Start of Data supplied

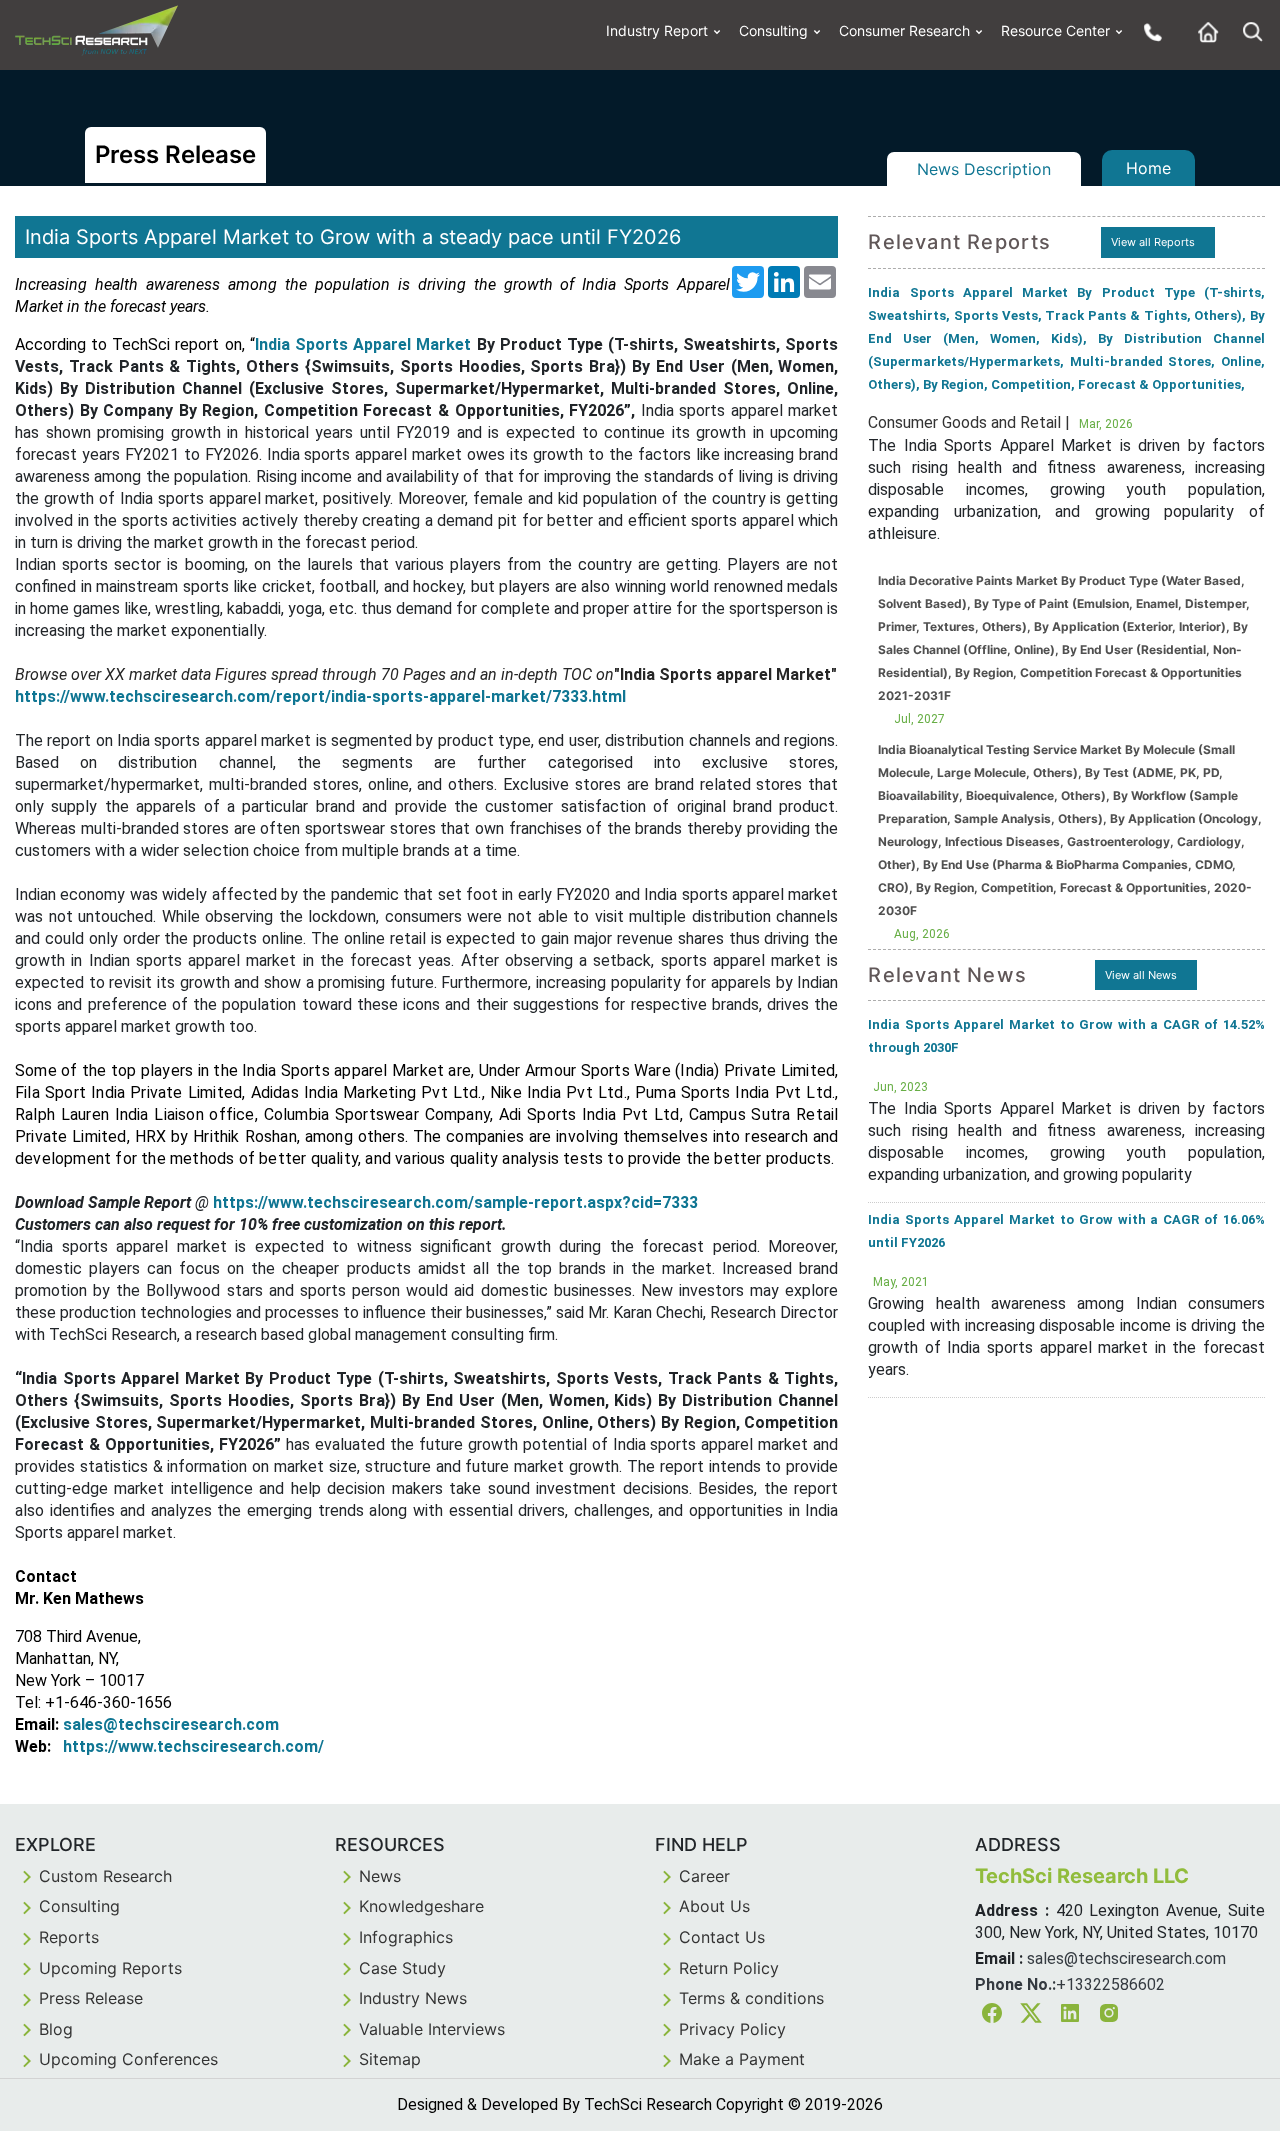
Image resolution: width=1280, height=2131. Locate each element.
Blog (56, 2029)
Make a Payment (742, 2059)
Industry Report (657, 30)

End of Data supplied
Start of Data supplied

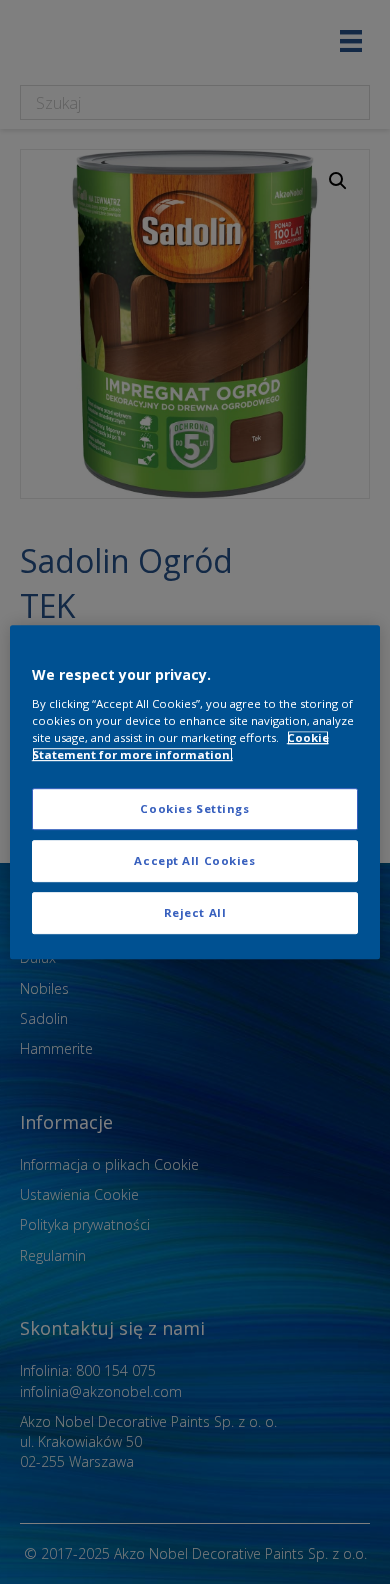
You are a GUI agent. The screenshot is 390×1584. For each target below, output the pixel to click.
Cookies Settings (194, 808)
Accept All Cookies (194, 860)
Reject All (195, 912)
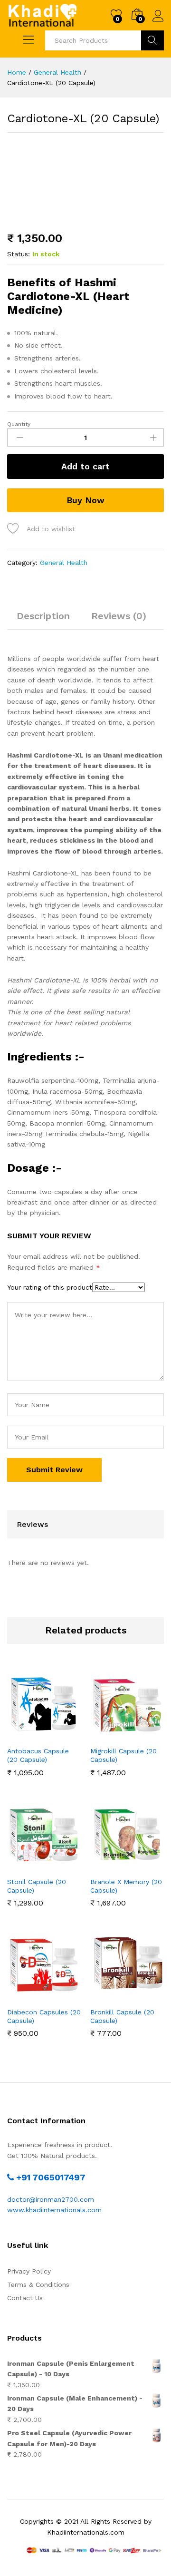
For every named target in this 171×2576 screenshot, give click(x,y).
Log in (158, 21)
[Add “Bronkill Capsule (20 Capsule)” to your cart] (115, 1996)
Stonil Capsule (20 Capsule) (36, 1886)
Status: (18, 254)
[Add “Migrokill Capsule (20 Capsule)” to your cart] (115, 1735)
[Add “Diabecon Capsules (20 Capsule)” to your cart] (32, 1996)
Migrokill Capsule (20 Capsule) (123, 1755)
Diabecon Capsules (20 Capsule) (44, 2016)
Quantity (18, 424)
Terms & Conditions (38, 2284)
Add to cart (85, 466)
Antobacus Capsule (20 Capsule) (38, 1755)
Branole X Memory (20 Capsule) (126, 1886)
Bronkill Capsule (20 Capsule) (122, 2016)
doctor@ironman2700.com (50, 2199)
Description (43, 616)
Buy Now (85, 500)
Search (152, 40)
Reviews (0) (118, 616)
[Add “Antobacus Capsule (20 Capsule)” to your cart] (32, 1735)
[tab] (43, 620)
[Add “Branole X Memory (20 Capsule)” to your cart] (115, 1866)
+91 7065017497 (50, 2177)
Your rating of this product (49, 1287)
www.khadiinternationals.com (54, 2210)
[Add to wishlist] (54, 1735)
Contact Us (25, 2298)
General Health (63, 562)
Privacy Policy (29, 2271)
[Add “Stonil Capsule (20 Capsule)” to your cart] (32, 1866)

End of Data supplied

## What you will do
Write out each line above containing "click".

## Response area
You are a GUI agent. The screenshot is 390×1584. For each target below, output the pixel to click.
For every named target in this 171×2576 screenshot, give click(x,y).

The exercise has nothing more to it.